▶ **Data records**:

★ ★ ★ ★ ★ ★ ★

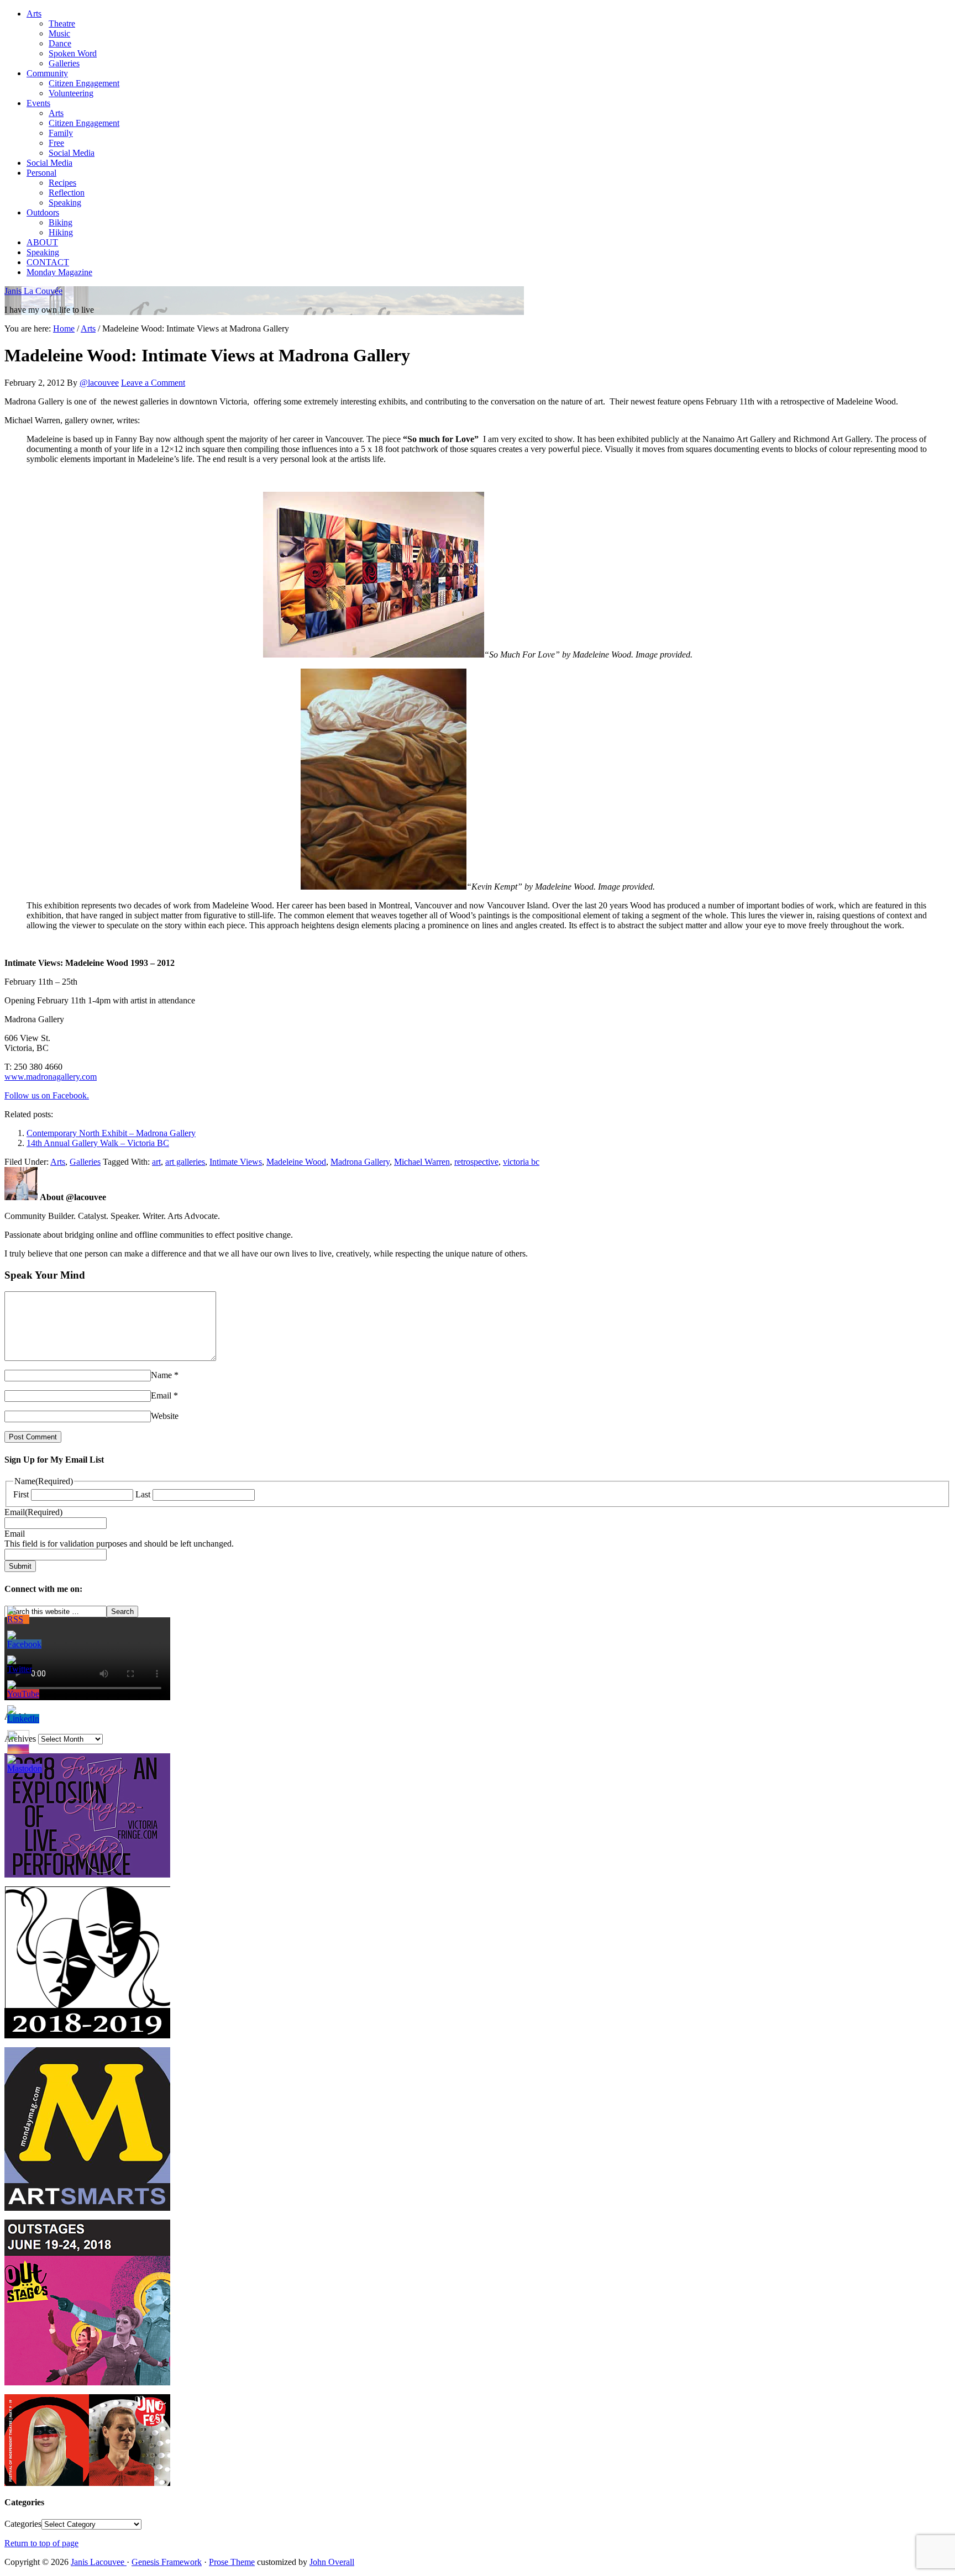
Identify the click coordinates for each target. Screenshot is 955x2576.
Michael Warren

★ ★ ★ ★ ★ ★ ★

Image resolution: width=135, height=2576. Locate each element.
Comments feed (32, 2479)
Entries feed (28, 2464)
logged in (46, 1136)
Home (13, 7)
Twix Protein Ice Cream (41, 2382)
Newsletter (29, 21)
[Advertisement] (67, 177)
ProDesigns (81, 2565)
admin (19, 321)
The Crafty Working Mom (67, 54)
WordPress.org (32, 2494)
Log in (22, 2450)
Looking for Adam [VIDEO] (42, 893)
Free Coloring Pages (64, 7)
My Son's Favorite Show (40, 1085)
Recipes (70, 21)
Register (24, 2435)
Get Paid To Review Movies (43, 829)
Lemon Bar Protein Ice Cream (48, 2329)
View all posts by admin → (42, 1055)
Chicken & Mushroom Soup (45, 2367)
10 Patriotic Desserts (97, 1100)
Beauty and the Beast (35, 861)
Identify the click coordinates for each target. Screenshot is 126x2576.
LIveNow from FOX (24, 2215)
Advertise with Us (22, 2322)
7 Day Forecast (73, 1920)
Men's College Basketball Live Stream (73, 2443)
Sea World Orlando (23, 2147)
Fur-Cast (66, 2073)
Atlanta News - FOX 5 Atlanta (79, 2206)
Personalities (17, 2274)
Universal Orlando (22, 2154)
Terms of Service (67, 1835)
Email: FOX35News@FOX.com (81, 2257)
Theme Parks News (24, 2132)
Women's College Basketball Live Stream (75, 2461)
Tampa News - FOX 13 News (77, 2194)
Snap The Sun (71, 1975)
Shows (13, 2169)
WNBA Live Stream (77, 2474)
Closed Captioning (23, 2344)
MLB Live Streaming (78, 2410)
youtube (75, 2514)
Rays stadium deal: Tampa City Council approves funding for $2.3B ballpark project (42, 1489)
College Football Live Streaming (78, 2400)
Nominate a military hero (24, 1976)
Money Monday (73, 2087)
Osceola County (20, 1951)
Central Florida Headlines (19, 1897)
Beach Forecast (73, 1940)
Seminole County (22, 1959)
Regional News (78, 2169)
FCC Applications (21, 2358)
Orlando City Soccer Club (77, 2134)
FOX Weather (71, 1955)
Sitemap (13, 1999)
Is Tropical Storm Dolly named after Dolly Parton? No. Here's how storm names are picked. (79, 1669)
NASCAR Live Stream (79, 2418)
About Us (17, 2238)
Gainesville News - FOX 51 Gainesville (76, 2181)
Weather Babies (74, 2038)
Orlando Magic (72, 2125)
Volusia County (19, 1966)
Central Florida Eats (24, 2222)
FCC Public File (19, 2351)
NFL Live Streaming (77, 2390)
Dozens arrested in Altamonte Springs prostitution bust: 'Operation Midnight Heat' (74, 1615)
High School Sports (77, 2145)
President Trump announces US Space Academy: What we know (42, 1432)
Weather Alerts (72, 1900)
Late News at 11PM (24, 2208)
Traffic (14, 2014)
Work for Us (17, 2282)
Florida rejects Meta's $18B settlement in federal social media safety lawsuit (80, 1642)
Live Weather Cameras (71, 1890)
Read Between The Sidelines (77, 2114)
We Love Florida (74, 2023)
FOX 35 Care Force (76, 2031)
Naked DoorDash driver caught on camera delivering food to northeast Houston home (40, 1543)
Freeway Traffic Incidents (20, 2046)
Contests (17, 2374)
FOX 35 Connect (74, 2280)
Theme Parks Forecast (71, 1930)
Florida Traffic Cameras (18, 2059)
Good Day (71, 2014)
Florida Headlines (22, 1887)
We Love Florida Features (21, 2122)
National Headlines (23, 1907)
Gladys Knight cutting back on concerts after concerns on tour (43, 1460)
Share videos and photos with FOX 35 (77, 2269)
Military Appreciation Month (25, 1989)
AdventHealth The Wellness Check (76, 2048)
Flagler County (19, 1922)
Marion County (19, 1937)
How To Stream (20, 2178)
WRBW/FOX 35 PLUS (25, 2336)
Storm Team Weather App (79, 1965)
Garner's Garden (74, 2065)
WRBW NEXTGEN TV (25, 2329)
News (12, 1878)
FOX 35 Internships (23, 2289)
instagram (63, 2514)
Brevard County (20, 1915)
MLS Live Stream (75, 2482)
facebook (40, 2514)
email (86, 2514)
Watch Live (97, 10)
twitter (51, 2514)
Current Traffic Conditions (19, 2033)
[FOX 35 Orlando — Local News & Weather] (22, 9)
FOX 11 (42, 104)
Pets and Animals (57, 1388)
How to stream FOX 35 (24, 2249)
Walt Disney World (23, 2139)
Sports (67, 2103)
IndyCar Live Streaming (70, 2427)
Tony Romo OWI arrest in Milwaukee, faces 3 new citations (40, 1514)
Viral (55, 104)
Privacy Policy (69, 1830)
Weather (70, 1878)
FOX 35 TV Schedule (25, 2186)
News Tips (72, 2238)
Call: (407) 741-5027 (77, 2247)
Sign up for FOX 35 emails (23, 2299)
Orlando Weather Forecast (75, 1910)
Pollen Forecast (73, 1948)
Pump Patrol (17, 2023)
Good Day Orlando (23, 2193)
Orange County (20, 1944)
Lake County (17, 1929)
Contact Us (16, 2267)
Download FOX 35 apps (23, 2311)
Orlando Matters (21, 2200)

★ ★ ★ ★ ★ ★ ★

▶ **Problem**:
From the entries above, restate word for word the lines from the line containing "We Love Florida (74, 2023)" to the line containing "Contact Us (16, 2267)", both ends included, and nothing more.

▶ **Output of the exercise**:
We Love Florida (74, 2023)
FOX 35 Care Force (76, 2031)
Naked DoorDash driver caught on camera delivering food to northeast Houston home (40, 1543)
Freeway Traffic Incidents (20, 2046)
Contests (17, 2374)
FOX 35 Connect (74, 2280)
Theme Parks Forecast (71, 1930)
Florida Traffic Cameras (18, 2059)
Good Day (71, 2014)
Florida Headlines (22, 1887)
We Love Florida Features (21, 2122)
National Headlines (23, 1907)
Gladys Knight cutting back on concerts after concerns on tour (43, 1460)
Share videos and photos with FOX 35 (77, 2269)
Military Appreciation Month (25, 1989)
AdventHealth The Wellness Check (76, 2048)
Flagler County (19, 1922)
Marion County (19, 1937)
How To Stream (20, 2178)
WRBW/FOX 35 PLUS (25, 2336)
Storm Team Weather App (79, 1965)
Garner's Garden (74, 2065)
WRBW NEXTGEN TV (25, 2329)
News (12, 1878)
FOX 35 Internships (23, 2289)
instagram (63, 2514)
Brevard County (20, 1915)
MLS Live Stream (75, 2482)
facebook (40, 2514)
email (86, 2514)
Watch Live (97, 10)
twitter (51, 2514)
Current Traffic Conditions (19, 2033)
[FOX 35 Orlando — Local News & Weather] (22, 9)
FOX 11 (42, 104)
Pets and Animals (57, 1388)
How to stream FOX 35 (24, 2249)
Walt Disney World (23, 2139)
Sports (67, 2103)
IndyCar Live Streaming (70, 2427)
Tony Romo OWI arrest in Milwaukee, faces 3 new citations (40, 1514)
Viral (55, 104)
Privacy Policy (69, 1830)
Weather (70, 1878)
FOX 35 TV Schedule (25, 2186)
News Tips (72, 2238)
Call: (407) 741-5027 (77, 2247)
Sign up for FOX 35 emails (23, 2299)
Orlando Weather Forecast (75, 1910)
Pollen Forecast (73, 1948)
Pump Patrol (17, 2023)
Good Day Orlando (23, 2193)
Orange County (20, 1944)
Lake County (17, 1929)
Contact Us (16, 2267)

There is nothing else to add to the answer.